(Extracted text)

○ ○ ○ ○ ○

As of now, these fish are in the tank:
  • 2x Black Ice Clownfish
  • 1x Hippo tang
  • 1x Purple tang
  • 1x Blue Throat trigger (Male)
  • 1x Fiji Foxface
  • 2x Blue Green Chromis
The next additions will likely be some Anthias, although I'm not sure which ones to get yet.
I'm debating between some Lyretail or Resplendent Anthias...

In terms of coral, I have...
  • Ricordea polyps
  • Starburst cap
  • Pink Cadillac acro
  • Unknown stag acro
  • Orange polyp green cap
  • Mystic monti
  • Forest fire digi
I'll get some close ups of those another time.

So now we move onto the equipment topic...
Equipment shot Nov 2020.jpg

Dosing setup.jpg


KH Director and the journey to 8dkH
After setting up the KHD and running all the tubes and setting up the dosing lines, it was time to verify the KHD's accuracy by doing my first test with the 7.5dkH reference fluid...after about 9 minutes the results came back and showed 7.6

Having the 7.5dkH fluid come back with a 7.6dkH result from the KHD is a good sign and shows that everything is setup and working correctly...time to test Alkalinity in the tank!
First test KHD reference 7.6.png


Next up, was my first KH test using tank water...to my surprise the KH value was way lower than expected... 4.6!
I would not have thought a few small coral pieces sitting in the tank would drive the KH down that much...go figure. Good thing I setup the KHD and dosing schedules so now the tank can begin the upwards journey to 8.0 dkH.
First KHD test w tank 4.6.png


Now that I knew where my KH levels stood, I went ahead and setup the KH Director to test 4x per day. Even though I could have very well set the KHD to test only 1x per day, I chose to do 4x because it gives me a closer look at the effects of each dose of Alkalinity that goes into the tank.

○ ○ ○ ○ ○

(Data for this task)
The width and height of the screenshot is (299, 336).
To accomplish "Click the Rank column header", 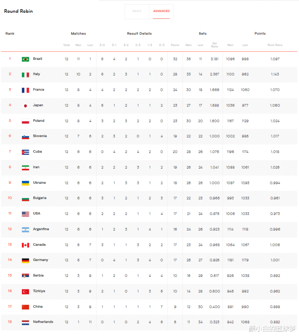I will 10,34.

○ ○ ○ ○ ○

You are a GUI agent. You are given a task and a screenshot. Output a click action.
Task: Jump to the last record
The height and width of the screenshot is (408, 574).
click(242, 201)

○ ○ ○ ○ ○

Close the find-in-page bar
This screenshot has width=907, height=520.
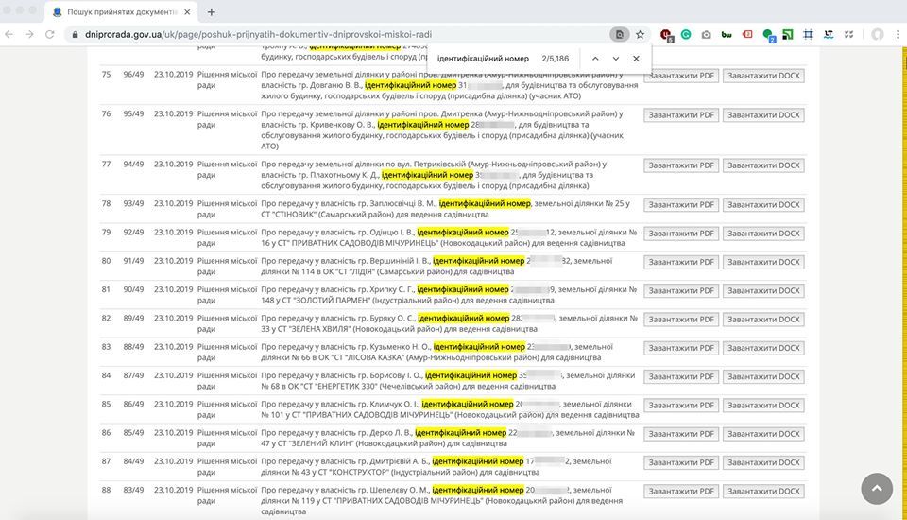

○ ○ ○ ○ ○

(Goal 1)
Copy word for word the part of the aquarium post that begins at the words "I would not" and ends after the words "to 8.0 dkH.".
(Goal 2)
In the records, start at the line that has "You are a GUI" and stop after the line that has "click(242, 201)". Change "screenshot" to "capture" in those lines, leave everything else the same, and return only those lines.
The aquarium post and the records are unrelated material.

(Expected answer 1)
I would not have thought a few small coral pieces sitting in the tank would drive the KH down that much...go figure. Good thing I setup the KHD and dosing schedules so now the tank can begin the upwards journey to 8.0 dkH.

(Expected answer 2)
You are a GUI agent. You are given a task and a capture. Output a click action.
Task: Jump to the last record
The height and width of the capture is (408, 574).
click(242, 201)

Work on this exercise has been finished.